Millions of renters and their families may suffer previously avoided economic harms of the coronavirus crisis as federal and state relief programs end, the federal consumer financial protection agency warned in a report issued Friday.
The Consumer Financial Protection Bureau (CFPB) said its report – “Financial conditions for renters before and during the COVID-19 Pandemic” – found that some government renter relief efforts likely helped maintain the financial stability of renters and their families. But, the agency said, the report suggests that many renters may be at risk as those programs expire.
The report compares homeowners and renters, the CFPB said. It found, on average, that renters’ economic conditions were significantly more responsive to relief measures such as stimulus payments and changes in unemployment benefits. “When these programs end, renters and their families may be at heightened risk,” CFPB said. “The findings in today’s report will help inform the CFPB’s ongoing work to support renters and their families.”

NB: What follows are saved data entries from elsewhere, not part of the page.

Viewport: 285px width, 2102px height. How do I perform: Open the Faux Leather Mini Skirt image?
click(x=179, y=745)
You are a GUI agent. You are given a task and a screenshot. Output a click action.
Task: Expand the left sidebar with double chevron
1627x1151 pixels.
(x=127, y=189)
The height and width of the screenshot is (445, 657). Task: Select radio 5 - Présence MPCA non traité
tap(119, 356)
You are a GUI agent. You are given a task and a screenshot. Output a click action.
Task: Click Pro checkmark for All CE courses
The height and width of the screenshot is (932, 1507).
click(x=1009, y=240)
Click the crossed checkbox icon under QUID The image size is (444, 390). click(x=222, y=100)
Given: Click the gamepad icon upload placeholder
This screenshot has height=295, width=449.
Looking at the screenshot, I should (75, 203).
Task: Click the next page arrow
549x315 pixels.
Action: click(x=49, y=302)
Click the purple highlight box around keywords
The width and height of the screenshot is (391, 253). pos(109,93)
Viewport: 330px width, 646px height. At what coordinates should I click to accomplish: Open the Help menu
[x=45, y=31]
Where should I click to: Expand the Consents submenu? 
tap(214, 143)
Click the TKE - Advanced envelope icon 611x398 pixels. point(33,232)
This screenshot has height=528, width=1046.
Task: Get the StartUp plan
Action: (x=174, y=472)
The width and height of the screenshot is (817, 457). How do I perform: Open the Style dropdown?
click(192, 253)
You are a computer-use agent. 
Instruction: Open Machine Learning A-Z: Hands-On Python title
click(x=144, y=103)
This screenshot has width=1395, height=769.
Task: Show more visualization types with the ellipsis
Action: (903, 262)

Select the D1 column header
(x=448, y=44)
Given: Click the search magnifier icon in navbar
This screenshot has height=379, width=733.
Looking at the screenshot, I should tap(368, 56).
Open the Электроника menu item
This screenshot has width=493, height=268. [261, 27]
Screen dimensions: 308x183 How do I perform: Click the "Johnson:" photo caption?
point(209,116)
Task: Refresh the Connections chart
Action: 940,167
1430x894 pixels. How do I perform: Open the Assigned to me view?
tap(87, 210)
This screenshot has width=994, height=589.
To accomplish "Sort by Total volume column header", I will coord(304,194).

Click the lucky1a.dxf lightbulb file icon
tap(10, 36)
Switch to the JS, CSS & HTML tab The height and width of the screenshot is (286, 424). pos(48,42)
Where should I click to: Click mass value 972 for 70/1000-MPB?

Comparing renters and homeowners, CFPB said researchers found:
- Compared to homeowners, renters are more likely to be Black or Hispanic, are younger, and have lower incomes. “Prior to the pandemic, average credit scores among renters were 86 points lower than those of homeowners with a mortgage, and 106 points lower than those homeowners who reported paying no mortgage. Renters’ Financial Well-Being Scores were nearly 8 points lower than those of homeowners with a mortgage, and more than 13 points lower than homeowners who reported paying no mortgage,” the CFPB said.
- Renters’ debt obligations also differed considerably from those of homeowners before the pandemic. “In June 2019, renters were more likely than homeowners to have student debt and to have used some form of alternative financial service, such as payday, pawn shop, or auto-title loans,” the agency said.
- During the pandemic, despite poor labor market conditions, renters’ financial conditions, on average, appeared to improve as much as, or more than, those of homeowners. “Renters’ credit scores grew by 16 points during the pandemic, compared to 10 points for mortgagors and 7 points for other homeowners, for example,” the bureau said. “However, renters’ credit scores, though improved, remained substantially below those of homeowners, even accounting for the modest improvements of renters’ credit scores.”
- Renters’ financial conditions throughout the pandemic have been more responsive to changes in government financial assistance than those of homeowners. “Delinquency, credit card use, and credit card debt among renters rose and fell in conjunction with stimulus payments and changes in federal unemployment benefits, while homeowners’ delinquency, credit card use, and credit card debt remained comparatively stable,” according to the agency.
- Among renters, some credit outcomes among groups who qualified for targeted pandemic relief appeared to be more responsive to policy changes than those among other groups. “For example, credit scores among renters with student debt leapt 40 points during the first months of the pandemic. Additionally, delinquency rates among renters with children saw a considerable decline following stimulus payments during the pandemic (dropping from 42.1% to 34.4%), perhaps reflecting that stimulus payments could be larger depending on the presence of children in the family,” the CFPB said.